Mission encre noire Tome 25 Chapitre 304. Dormir sans tête de David Clerson paru en 2019 aux éditions Héliotrope. Ayant perdu son travail, un homme rencontre le regard d'un orang-outan mâle dans un documentaire. Les jours suivant, il sent dans ses membres une souplesse inédite, son haleine, subitement, le dégoûte. À Montréal, toujours, un autre personnage erre sous la ville souterraine entre le premier et le onzième sous-sol. Il lui arrive d'y dormir et d'y rêver...de Camille, au visage masqué et aux traits de reptile. Les sacs de déchets qui jonchent la rue, un soir de juillet, en pleine canicule, ramènent à la mémoire des souvenirs de pourriture, de tueur en série, de champignons et le réveil des bêtes à la fin de l'hiver. À chaque déclaration d'amour de sa tumeur, qui l'a quitté, cet homme a la gorge qui lui serre. Elle, qui a vécu les plus beaux jours de sa vie alors qu'elle durcissait et devenait douloureuse sur son épaule. David Clerson joue un peu les chamanes dans ce recueil de douze nouvelles, notre guide aux pays des songes. Tout au long de la lecture de Dormir sans tête, un certain doute plane avec délice: que dissimule l'hospitalité apparente du rêve ? se laisse-t-on dévorer par le réel ou contaminer par les imaginaires ? David Clerson est notre invité, ce soir, à Mission encre noire.
■ ■ ■ ■
- CONSIGNES DE L'EXERCICE:
1) Dans la présentation de Dormir sans tête, de quoi les sacs de déchets ramènent-ils le souvenir ? Énumérez tout ce que la phrase mentionne.
2) Pouvez-vous poursuivre la présentation de Dormir sans tête à partir de sa dernière phrase ?

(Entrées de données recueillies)
■ ■ ■ ■
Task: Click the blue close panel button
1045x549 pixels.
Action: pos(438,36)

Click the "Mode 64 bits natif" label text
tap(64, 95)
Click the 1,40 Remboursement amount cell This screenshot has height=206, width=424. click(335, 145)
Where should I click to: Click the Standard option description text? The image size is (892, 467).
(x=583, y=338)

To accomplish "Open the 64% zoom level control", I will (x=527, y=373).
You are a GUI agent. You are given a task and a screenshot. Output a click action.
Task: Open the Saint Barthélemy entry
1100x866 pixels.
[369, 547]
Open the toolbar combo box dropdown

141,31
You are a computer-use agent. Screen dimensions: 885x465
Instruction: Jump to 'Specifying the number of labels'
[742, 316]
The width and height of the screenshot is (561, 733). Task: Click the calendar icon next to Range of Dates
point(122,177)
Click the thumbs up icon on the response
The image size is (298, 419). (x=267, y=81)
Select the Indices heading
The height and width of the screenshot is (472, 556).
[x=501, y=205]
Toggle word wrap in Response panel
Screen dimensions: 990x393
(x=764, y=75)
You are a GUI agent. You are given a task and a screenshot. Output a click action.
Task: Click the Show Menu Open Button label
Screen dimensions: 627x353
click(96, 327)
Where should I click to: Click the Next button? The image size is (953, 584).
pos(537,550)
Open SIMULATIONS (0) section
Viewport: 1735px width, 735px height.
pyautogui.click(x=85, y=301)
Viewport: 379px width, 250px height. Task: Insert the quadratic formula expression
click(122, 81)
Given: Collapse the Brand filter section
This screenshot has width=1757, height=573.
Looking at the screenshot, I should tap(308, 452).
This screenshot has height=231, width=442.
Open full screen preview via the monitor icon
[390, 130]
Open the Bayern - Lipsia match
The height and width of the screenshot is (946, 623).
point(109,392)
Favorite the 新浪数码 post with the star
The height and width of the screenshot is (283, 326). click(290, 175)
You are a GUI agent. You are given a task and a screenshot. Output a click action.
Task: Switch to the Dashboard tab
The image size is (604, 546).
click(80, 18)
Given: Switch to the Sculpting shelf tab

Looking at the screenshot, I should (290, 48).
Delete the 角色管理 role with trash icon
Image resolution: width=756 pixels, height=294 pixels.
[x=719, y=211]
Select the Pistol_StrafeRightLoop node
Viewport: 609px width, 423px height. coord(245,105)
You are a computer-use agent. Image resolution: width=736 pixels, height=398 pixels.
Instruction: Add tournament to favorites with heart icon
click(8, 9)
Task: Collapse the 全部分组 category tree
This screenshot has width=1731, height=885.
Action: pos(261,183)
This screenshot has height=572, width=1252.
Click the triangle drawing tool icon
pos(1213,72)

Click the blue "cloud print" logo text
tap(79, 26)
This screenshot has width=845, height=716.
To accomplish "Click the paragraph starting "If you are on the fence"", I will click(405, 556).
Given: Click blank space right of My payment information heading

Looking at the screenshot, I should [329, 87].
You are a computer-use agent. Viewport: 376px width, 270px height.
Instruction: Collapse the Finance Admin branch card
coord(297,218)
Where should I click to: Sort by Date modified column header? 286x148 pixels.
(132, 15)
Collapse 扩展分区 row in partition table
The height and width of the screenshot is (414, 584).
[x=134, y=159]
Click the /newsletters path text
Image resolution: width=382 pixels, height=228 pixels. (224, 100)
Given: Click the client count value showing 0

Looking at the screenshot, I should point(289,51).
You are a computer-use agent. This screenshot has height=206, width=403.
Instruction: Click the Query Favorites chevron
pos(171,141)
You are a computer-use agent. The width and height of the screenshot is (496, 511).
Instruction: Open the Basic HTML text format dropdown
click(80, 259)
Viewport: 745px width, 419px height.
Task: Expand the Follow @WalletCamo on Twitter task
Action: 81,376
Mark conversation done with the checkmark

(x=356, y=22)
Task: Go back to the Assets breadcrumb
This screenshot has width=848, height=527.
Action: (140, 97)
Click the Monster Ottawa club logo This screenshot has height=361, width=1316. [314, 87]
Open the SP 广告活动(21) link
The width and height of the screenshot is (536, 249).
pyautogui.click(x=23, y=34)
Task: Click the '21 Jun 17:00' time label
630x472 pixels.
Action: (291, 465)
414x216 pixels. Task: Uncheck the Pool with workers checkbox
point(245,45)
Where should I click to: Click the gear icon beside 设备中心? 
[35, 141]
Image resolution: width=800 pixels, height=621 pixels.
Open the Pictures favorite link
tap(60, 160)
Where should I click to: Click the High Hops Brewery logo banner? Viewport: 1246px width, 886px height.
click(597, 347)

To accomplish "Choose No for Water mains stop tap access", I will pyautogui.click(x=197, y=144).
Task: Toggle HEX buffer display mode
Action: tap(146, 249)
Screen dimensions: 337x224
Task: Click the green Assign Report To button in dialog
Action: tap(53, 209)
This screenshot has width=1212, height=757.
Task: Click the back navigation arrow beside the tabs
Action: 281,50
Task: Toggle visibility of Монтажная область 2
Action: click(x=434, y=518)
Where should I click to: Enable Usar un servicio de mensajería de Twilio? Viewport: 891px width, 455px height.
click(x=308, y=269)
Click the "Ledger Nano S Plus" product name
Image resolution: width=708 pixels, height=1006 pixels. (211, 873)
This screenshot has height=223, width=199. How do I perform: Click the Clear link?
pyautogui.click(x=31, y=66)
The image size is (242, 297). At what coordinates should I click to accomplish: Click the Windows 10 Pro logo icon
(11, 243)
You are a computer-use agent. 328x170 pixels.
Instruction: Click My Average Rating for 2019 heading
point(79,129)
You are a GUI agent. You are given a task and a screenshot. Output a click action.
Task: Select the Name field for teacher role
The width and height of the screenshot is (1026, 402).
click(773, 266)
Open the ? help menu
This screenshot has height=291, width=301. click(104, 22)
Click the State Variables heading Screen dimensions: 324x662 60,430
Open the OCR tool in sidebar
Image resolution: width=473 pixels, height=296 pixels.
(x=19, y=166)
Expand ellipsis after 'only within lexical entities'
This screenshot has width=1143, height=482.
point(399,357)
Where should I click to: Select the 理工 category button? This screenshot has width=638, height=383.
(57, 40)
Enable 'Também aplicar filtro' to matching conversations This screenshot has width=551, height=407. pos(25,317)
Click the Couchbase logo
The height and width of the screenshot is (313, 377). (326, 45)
■ ■ ■ ■
- RÉPONSES PAR CONSIGNE:
1)
- la pourriture
- un tueur en série
- des champignons
- le réveil des bêtes à la fin de l'hiver

2)
Extrait: «Sa vie à certains moments, avait aussi ressemblé à un naufrage. Sa maison d'édition avait plusieurs fois frôlé la faillite. Marie dirigeait tant bien que mal son entreprise malgré la dépression qui l'accablait. Lui-même ne le disait pas, mais il lui semblait parfois qu'il sombrait. Son sommeil était de plus en plus fragile. Quand il ouvrait les yeux à l'aube, il ne parvenait souvent plus à se rendormir, et s'étonnait de se rappeler ses rêves, qu'il avait toujours rapidement oubliés. On aurait cru des lambeaux qui se déchiraient et dont il gardait des bribes, des images persistantes qui souvent le hantaient: la récurrence du cadavre de son père, mort bien des années avant celui de Marie, et dont il ne parlait presque jamais ; le souvenir, aussi, d'une maison d'édition immense, aux murs surchargés de livres, et dans laquelle il se perdait.»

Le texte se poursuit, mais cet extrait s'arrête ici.